REQUIRED WORK: State the number of lines in the records that contain "agent", with no other words.

Saved entries:
______________________________

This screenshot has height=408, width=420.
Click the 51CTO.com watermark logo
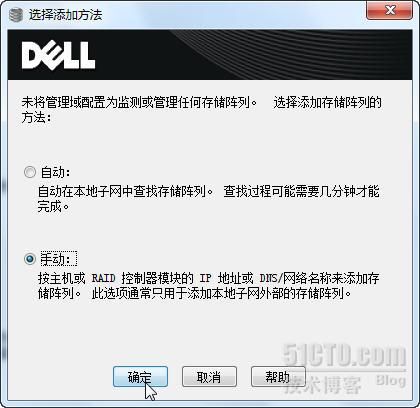pos(344,354)
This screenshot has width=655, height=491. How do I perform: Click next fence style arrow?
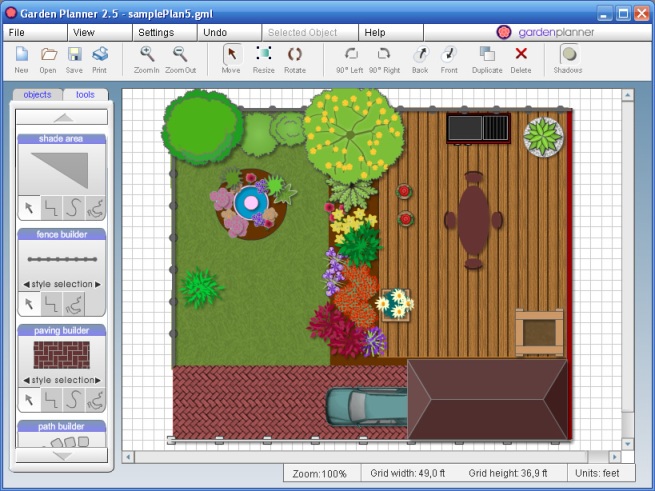(x=98, y=285)
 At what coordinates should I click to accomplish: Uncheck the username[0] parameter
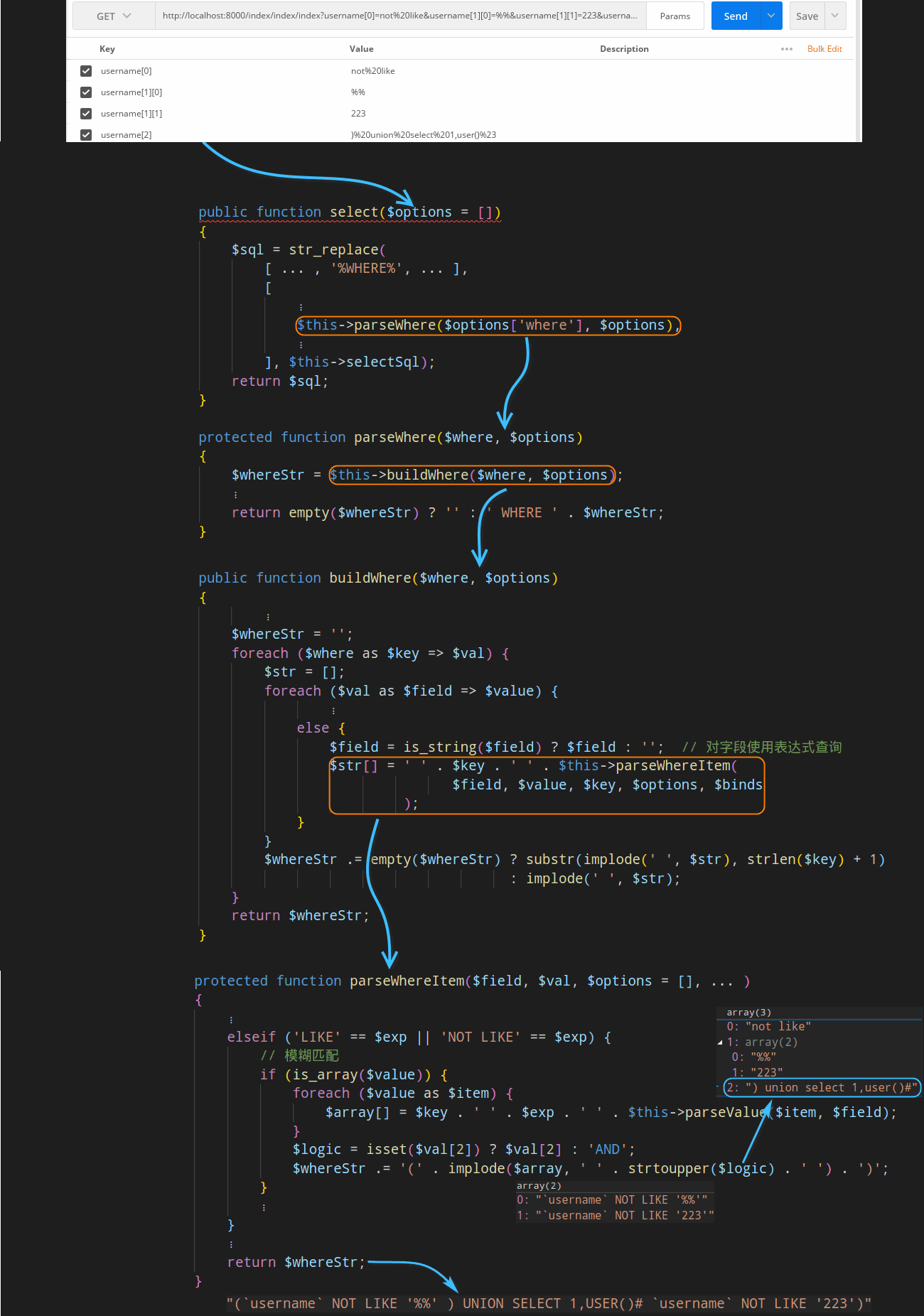(x=86, y=71)
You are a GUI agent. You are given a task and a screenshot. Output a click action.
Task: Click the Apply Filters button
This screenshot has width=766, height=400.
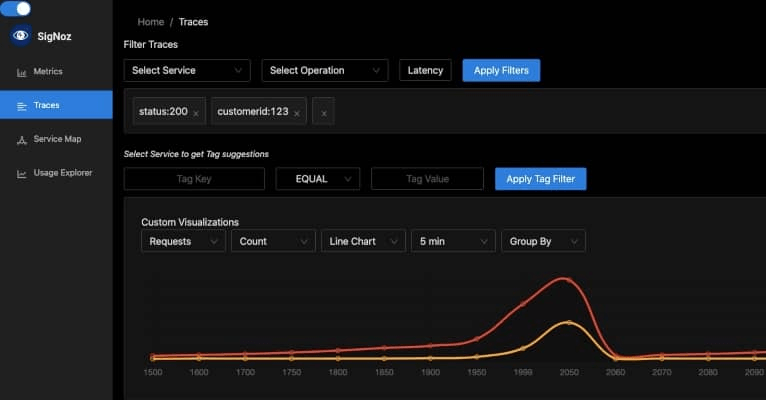[x=501, y=70]
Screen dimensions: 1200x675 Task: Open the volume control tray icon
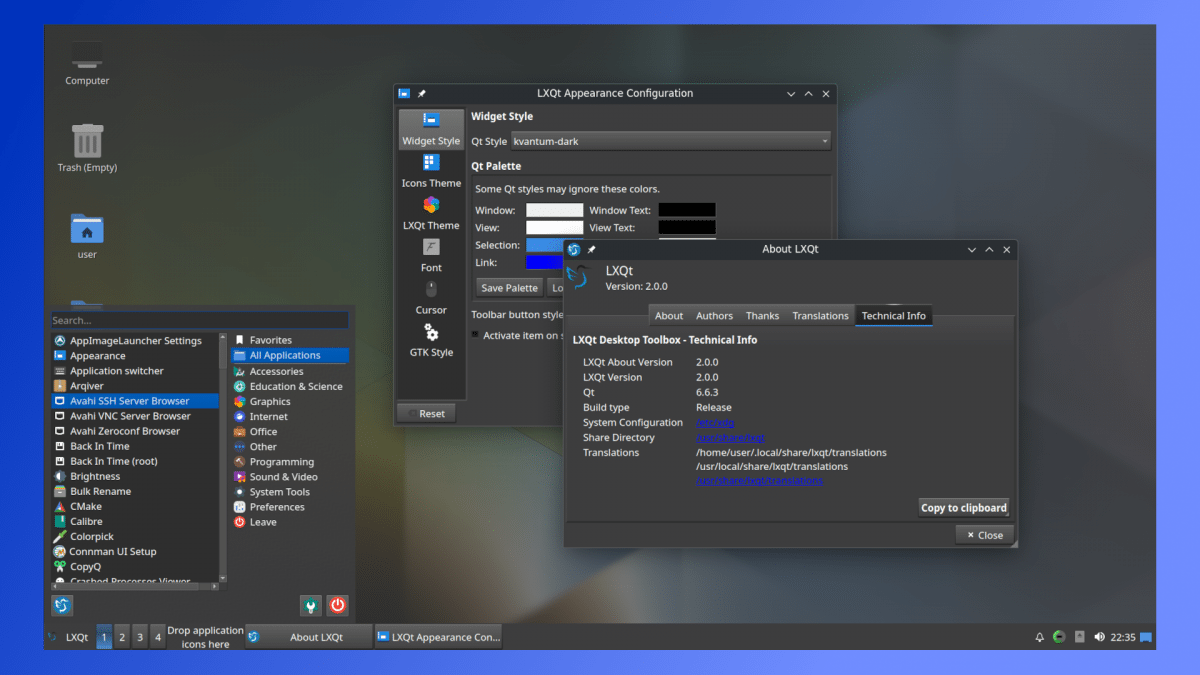(1100, 637)
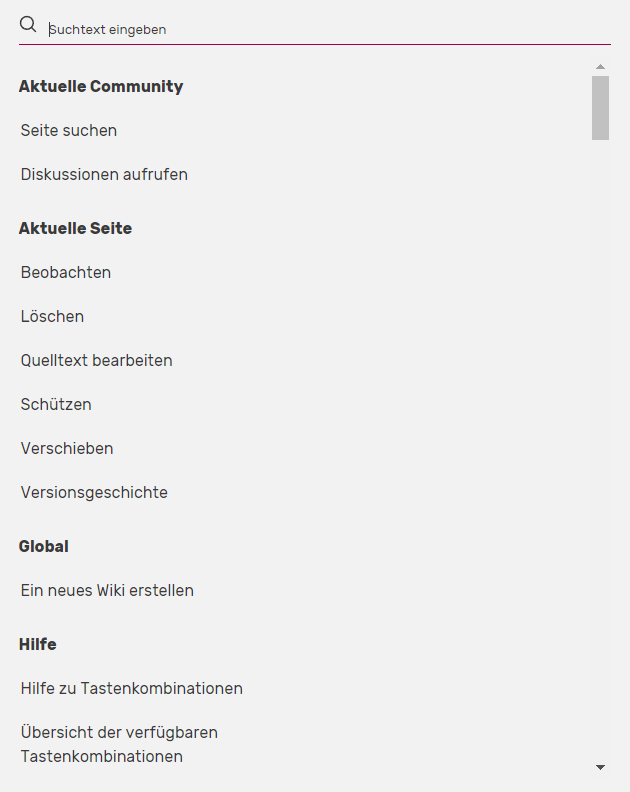
Task: Select the Löschen action
Action: point(52,316)
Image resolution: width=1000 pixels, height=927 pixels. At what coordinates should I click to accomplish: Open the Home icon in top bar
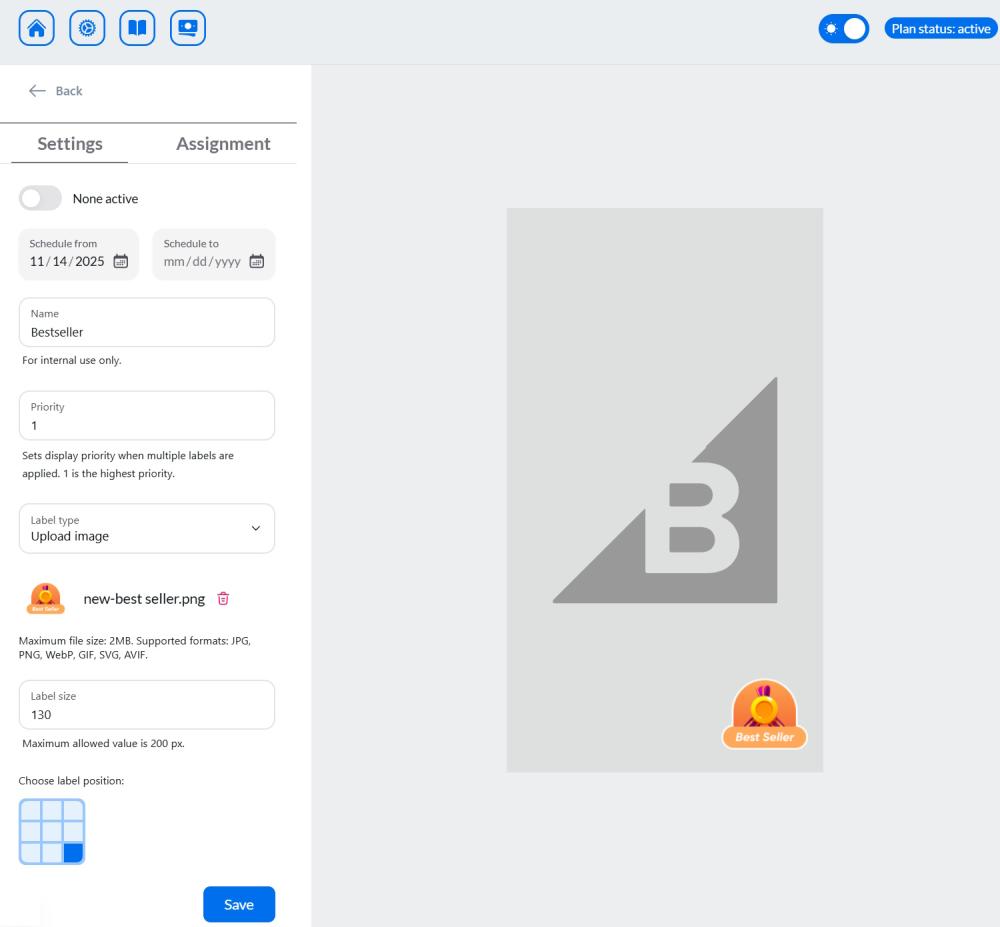(37, 29)
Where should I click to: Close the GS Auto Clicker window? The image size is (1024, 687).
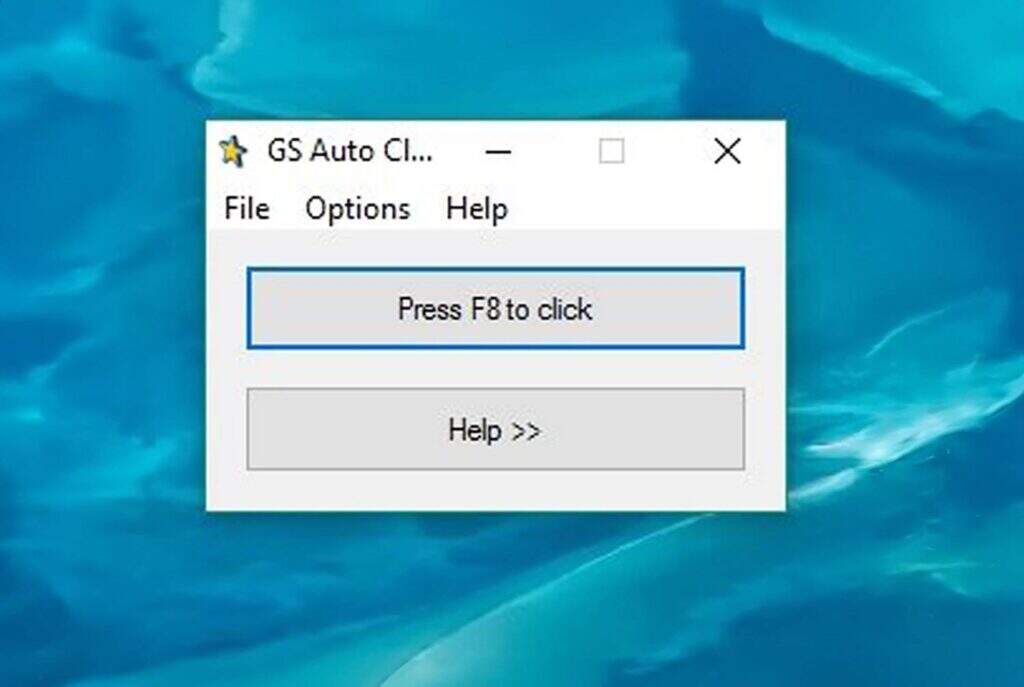[727, 152]
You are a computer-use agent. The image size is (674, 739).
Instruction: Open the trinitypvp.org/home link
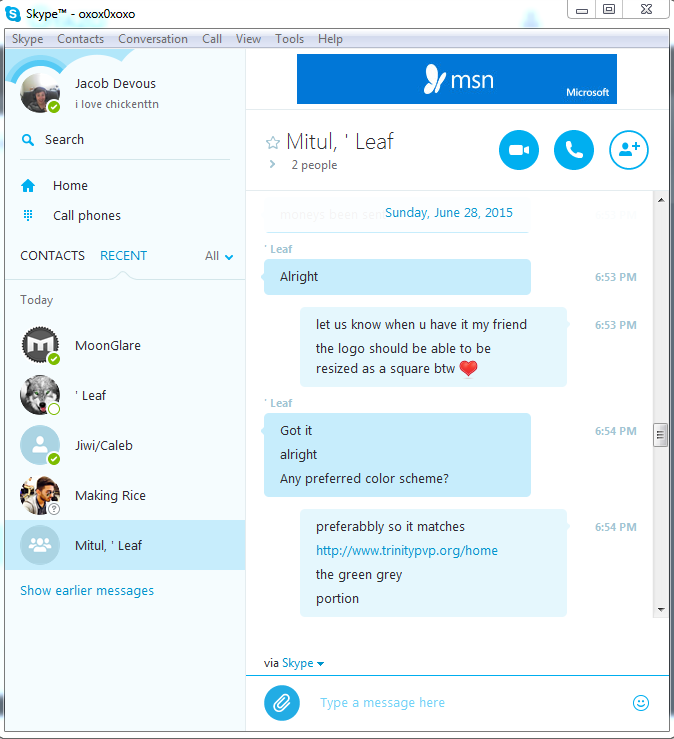pyautogui.click(x=407, y=550)
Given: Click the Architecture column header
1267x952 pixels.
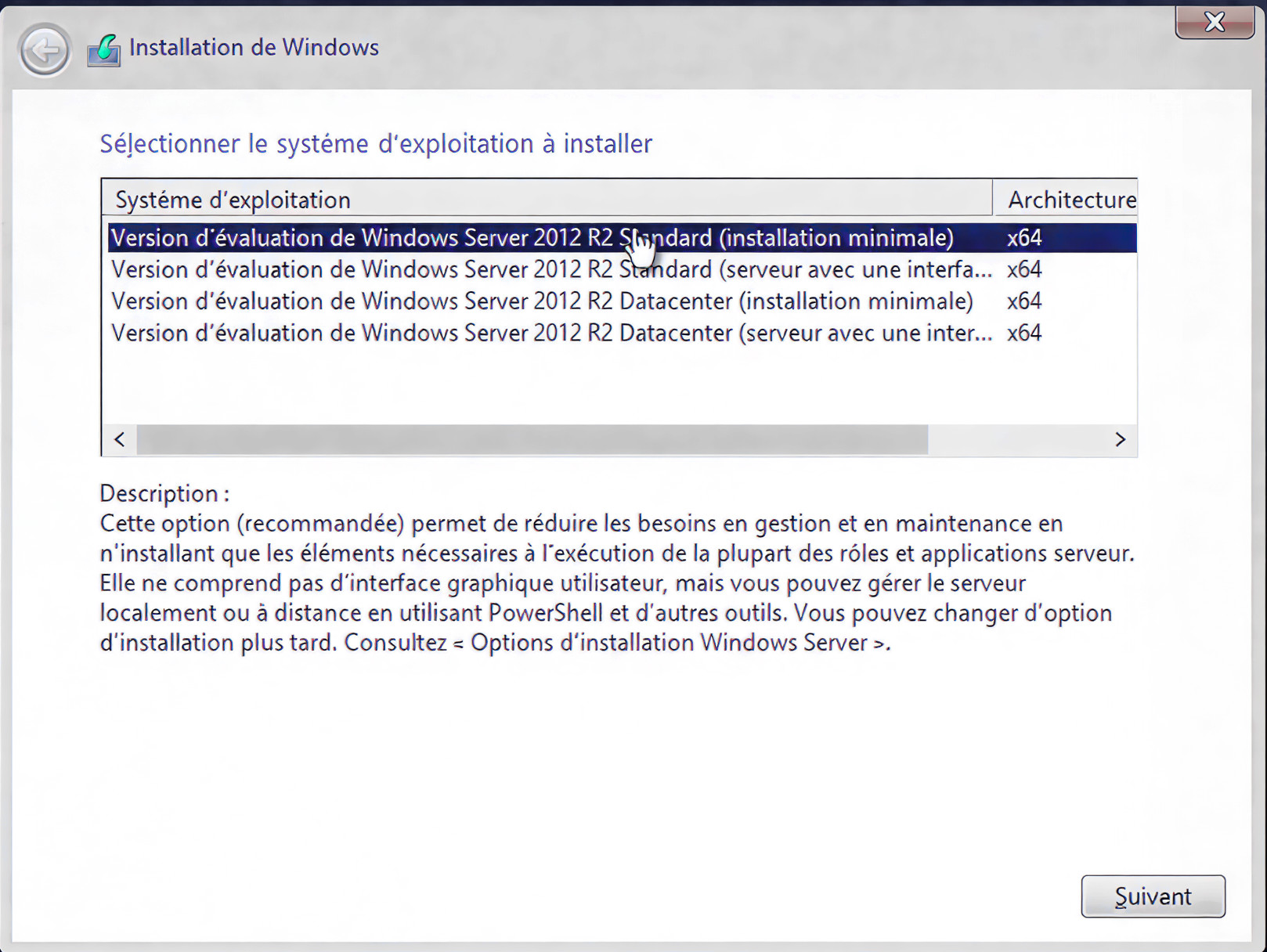Looking at the screenshot, I should (x=1070, y=200).
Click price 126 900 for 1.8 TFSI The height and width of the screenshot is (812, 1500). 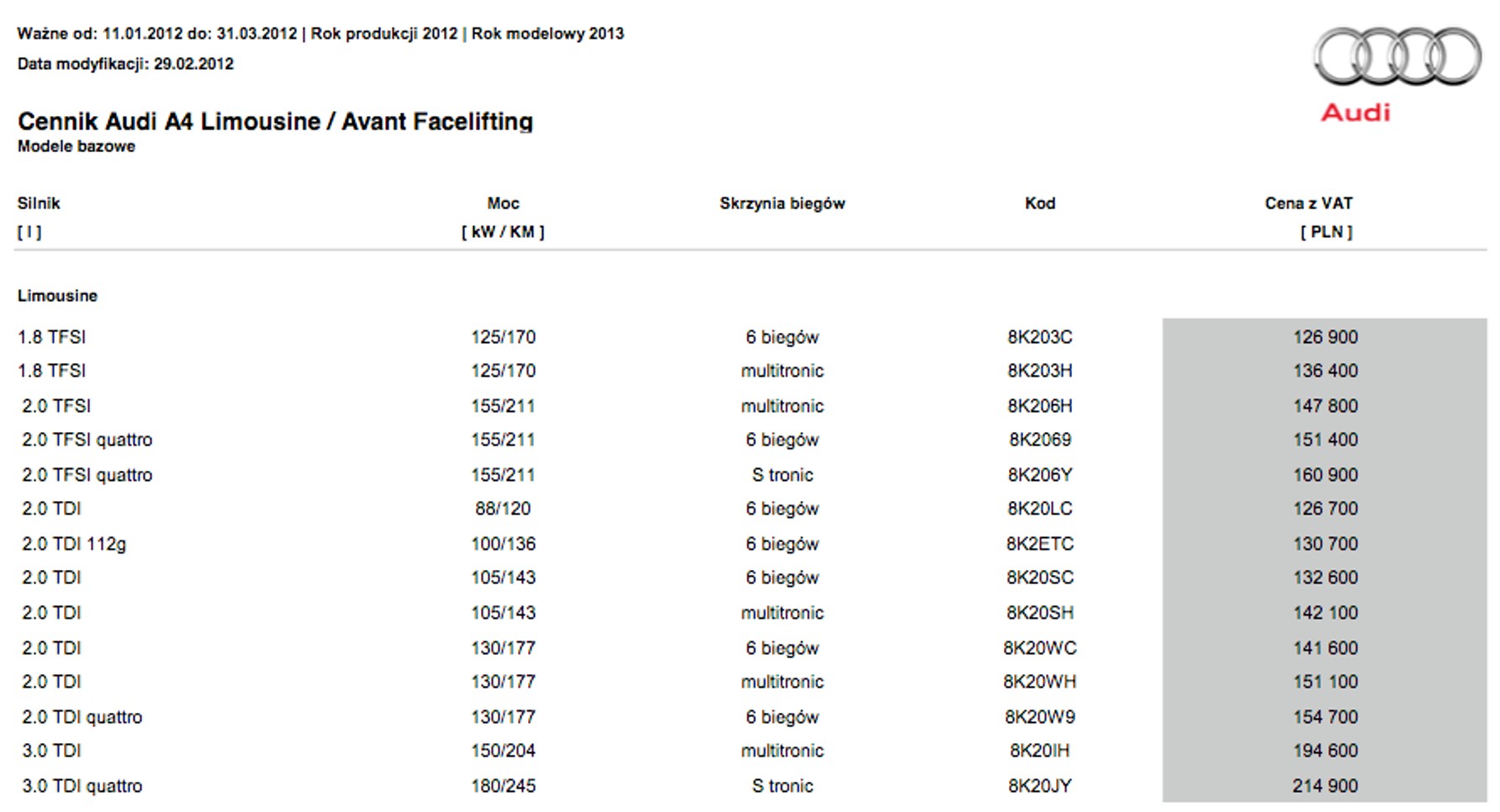pos(1325,337)
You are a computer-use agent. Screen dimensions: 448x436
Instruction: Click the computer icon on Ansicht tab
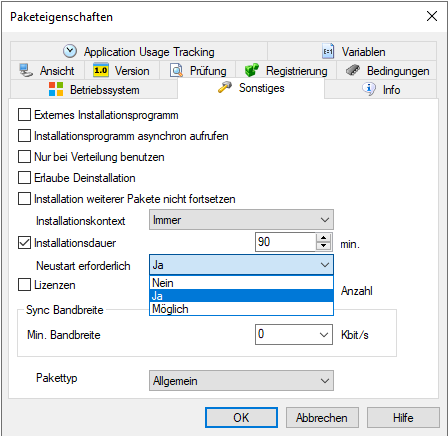click(26, 70)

______________________________

SOLUTION TO THE PROBLEM: 3